BEGIN Records to process

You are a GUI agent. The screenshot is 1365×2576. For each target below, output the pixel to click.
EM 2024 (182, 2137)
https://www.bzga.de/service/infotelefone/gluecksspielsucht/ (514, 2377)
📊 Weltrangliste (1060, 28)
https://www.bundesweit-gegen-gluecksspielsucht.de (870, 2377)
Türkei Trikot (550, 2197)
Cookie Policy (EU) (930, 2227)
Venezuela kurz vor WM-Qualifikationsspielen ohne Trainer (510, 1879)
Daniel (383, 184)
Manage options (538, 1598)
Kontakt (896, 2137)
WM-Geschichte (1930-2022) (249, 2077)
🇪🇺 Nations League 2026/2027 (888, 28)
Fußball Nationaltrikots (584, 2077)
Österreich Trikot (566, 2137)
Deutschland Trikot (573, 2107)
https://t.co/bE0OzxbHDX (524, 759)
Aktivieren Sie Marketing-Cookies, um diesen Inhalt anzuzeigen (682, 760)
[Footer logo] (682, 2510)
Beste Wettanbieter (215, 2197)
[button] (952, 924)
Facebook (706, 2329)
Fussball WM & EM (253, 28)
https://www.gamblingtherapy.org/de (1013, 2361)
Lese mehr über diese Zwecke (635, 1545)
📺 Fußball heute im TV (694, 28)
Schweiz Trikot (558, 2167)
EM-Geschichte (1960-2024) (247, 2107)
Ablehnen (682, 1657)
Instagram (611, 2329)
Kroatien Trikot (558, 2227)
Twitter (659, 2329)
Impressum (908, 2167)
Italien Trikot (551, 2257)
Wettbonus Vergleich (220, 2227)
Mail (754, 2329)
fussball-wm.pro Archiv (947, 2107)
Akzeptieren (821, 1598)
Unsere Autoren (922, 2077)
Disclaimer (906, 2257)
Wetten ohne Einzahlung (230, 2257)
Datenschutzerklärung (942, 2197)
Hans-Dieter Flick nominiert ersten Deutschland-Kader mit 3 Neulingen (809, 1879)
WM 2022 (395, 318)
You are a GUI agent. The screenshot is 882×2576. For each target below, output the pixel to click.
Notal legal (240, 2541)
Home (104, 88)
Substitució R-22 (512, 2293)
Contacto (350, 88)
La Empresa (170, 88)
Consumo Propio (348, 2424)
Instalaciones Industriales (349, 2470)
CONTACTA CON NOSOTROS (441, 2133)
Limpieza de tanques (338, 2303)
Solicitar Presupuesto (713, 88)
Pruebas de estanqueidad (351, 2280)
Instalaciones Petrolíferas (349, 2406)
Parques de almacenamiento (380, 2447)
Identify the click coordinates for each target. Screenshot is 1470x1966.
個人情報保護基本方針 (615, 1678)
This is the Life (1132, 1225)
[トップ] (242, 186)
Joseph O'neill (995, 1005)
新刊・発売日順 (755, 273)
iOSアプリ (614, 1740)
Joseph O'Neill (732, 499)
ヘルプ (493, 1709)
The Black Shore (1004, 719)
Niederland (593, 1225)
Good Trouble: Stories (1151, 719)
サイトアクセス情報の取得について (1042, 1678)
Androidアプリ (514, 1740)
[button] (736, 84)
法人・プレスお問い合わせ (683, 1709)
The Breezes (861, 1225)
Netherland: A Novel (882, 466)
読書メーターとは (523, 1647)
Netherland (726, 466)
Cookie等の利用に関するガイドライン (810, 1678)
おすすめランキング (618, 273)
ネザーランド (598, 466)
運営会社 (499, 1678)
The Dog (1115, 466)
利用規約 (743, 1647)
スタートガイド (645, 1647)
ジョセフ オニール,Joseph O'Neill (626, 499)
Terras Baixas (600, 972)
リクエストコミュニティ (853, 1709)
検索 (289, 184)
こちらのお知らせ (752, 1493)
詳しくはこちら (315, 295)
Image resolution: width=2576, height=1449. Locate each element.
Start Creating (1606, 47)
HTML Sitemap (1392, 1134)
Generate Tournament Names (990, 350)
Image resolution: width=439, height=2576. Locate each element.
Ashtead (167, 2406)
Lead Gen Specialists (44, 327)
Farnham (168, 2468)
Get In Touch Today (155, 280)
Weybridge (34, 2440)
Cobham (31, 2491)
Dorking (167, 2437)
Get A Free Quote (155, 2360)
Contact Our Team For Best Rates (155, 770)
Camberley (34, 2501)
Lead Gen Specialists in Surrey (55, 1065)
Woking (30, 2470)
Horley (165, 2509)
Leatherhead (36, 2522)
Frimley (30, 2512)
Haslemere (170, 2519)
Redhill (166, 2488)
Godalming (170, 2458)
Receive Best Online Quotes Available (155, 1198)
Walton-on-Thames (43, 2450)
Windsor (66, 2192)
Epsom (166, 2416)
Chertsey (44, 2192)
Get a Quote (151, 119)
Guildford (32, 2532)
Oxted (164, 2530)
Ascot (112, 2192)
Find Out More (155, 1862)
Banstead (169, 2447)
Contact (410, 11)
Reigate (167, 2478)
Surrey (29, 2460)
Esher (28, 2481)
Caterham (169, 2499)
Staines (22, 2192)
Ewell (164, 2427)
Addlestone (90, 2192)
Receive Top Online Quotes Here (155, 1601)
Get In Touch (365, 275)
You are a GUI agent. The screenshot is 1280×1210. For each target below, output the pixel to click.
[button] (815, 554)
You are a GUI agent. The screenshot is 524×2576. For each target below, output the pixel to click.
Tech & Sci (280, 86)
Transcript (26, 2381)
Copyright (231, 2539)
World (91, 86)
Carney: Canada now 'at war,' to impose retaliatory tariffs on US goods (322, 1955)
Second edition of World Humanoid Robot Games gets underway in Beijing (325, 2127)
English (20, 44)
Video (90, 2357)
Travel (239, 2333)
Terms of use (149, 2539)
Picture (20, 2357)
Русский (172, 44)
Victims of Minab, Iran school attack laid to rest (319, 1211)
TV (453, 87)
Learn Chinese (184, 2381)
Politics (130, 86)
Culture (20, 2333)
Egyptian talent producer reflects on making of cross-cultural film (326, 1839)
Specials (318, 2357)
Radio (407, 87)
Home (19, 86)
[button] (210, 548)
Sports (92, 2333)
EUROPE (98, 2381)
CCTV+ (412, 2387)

END Records to process

**Required work**
Write out the complete material a second time, matching it exactly.

**Answer to this problem**
You are a GUI agent. The screenshot is 1365×2576. For each target below, output the pixel to click.
EM 2024 (182, 2137)
https://www.bzga.de/service/infotelefone/gluecksspielsucht/ (514, 2377)
📊 Weltrangliste (1060, 28)
https://www.bundesweit-gegen-gluecksspielsucht.de (870, 2377)
Türkei Trikot (550, 2197)
Cookie Policy (EU) (930, 2227)
Venezuela kurz vor WM-Qualifikationsspielen ohne Trainer (510, 1879)
Daniel (383, 184)
Manage options (538, 1598)
Kontakt (896, 2137)
WM-Geschichte (1930-2022) (249, 2077)
🇪🇺 Nations League 2026/2027 (888, 28)
Fußball Nationaltrikots (584, 2077)
Österreich Trikot (566, 2137)
Deutschland Trikot (573, 2107)
https://t.co/bE0OzxbHDX (524, 759)
Aktivieren Sie Marketing-Cookies, um diesen Inhalt anzuzeigen (682, 760)
[Footer logo] (682, 2510)
Beste Wettanbieter (215, 2197)
[button] (952, 924)
Facebook (706, 2329)
Fussball WM & EM (253, 28)
https://www.gamblingtherapy.org/de (1013, 2361)
Lese mehr über diese Zwecke (635, 1545)
📺 Fußball heute im TV (694, 28)
Schweiz Trikot (558, 2167)
EM-Geschichte (1960-2024) (247, 2107)
Ablehnen (682, 1657)
Instagram (611, 2329)
Kroatien Trikot (558, 2227)
Twitter (659, 2329)
Impressum (908, 2167)
Italien Trikot (551, 2257)
Wettbonus Vergleich (220, 2227)
Mail (754, 2329)
fussball-wm.pro Archiv (947, 2107)
Akzeptieren (821, 1598)
Unsere Autoren (922, 2077)
Disclaimer (906, 2257)
Wetten ohne Einzahlung (230, 2257)
Datenschutzerklärung (942, 2197)
Hans-Dieter Flick nominiert ersten Deutschland-Kader mit 3 Neulingen (809, 1879)
WM 2022 (395, 318)
You are a GUI agent. The screenshot is 882×2576. For each target below, output the pixel to click.
Notal legal (240, 2541)
Home (104, 88)
Substitució R-22 (512, 2293)
Contacto (350, 88)
La Empresa (170, 88)
Consumo Propio (348, 2424)
Instalaciones Industriales (349, 2470)
CONTACTA CON NOSOTROS (441, 2133)
Limpieza de tanques (338, 2303)
Solicitar Presupuesto (713, 88)
Pruebas de estanqueidad (351, 2280)
Instalaciones Petrolíferas (349, 2406)
Parques de almacenamiento (380, 2447)
Identify the click coordinates for each target. Screenshot is 1470x1966.
個人情報保護基本方針 (615, 1678)
This is the Life (1132, 1225)
[トップ] (242, 186)
Joseph O'neill (995, 1005)
新刊・発売日順 (755, 273)
iOSアプリ (614, 1740)
Joseph O'Neill (732, 499)
ヘルプ (493, 1709)
The Black Shore (1004, 719)
Niederland (593, 1225)
Good Trouble: Stories (1151, 719)
サイトアクセス情報の取得について (1042, 1678)
Androidアプリ (514, 1740)
[button] (736, 84)
法人・プレスお問い合わせ (683, 1709)
The Breezes (861, 1225)
Netherland: A Novel (882, 466)
読書メーターとは (523, 1647)
Netherland (726, 466)
Cookie等の利用に関するガイドライン (810, 1678)
おすすめランキング (618, 273)
ネザーランド (598, 466)
運営会社 (499, 1678)
The Dog (1115, 466)
利用規約 (743, 1647)
スタートガイド (645, 1647)
ジョセフ オニール,Joseph O'Neill (626, 499)
Terras Baixas (600, 972)
リクエストコミュニティ (853, 1709)
検索 (289, 184)
こちらのお知らせ (752, 1493)
詳しくはこちら (315, 295)
Image resolution: width=2576, height=1449. Locate each element.
Start Creating (1606, 47)
HTML Sitemap (1392, 1134)
Generate Tournament Names (990, 350)
Image resolution: width=439, height=2576. Locate each element.
Ashtead (167, 2406)
Lead Gen Specialists (44, 327)
Farnham (168, 2468)
Get In Touch Today (155, 280)
Weybridge (34, 2440)
Cobham (31, 2491)
Dorking (167, 2437)
Get A Free Quote (155, 2360)
Contact Our Team For Best Rates (155, 770)
Camberley (34, 2501)
Lead Gen Specialists in Surrey (55, 1065)
Woking (30, 2470)
Horley (165, 2509)
Leatherhead (36, 2522)
Frimley (30, 2512)
Haslemere (170, 2519)
Redhill (166, 2488)
Godalming (170, 2458)
Receive Best Online Quotes Available (155, 1198)
Walton-on-Thames (43, 2450)
Windsor (66, 2192)
Epsom (166, 2416)
Chertsey (44, 2192)
Get a Quote (151, 119)
Guildford (32, 2532)
Oxted (164, 2530)
Ascot (112, 2192)
Find Out More (155, 1862)
Banstead (169, 2447)
Contact (410, 11)
Reigate (167, 2478)
Surrey (29, 2460)
Esher (28, 2481)
Caterham (169, 2499)
Staines (22, 2192)
Ewell (164, 2427)
Addlestone (90, 2192)
Receive Top Online Quotes Here (155, 1601)
Get In Touch (365, 275)
You are a GUI agent. The screenshot is 1280×1210. For each target below, output the pixel to click.
[button] (815, 554)
You are a GUI agent. The screenshot is 524×2576. For each target below, output the pixel to click.
Tech & Sci (280, 86)
Transcript (26, 2381)
Copyright (231, 2539)
World (91, 86)
Carney: Canada now 'at war,' to impose retaliatory tariffs on US goods (322, 1955)
Second edition of World Humanoid Robot Games gets underway in Beijing (325, 2127)
English (20, 44)
Video (90, 2357)
Travel (239, 2333)
Terms of use (149, 2539)
Picture (20, 2357)
Русский (172, 44)
Victims of Minab, Iran school attack laid to rest (319, 1211)
TV (453, 87)
Learn Chinese (184, 2381)
Politics (130, 86)
Culture (20, 2333)
Egyptian talent producer reflects on making of cross-cultural film (326, 1839)
Specials (318, 2357)
Radio (407, 87)
Home (19, 86)
[button] (210, 548)
Sports (92, 2333)
EUROPE (98, 2381)
CCTV+ (412, 2387)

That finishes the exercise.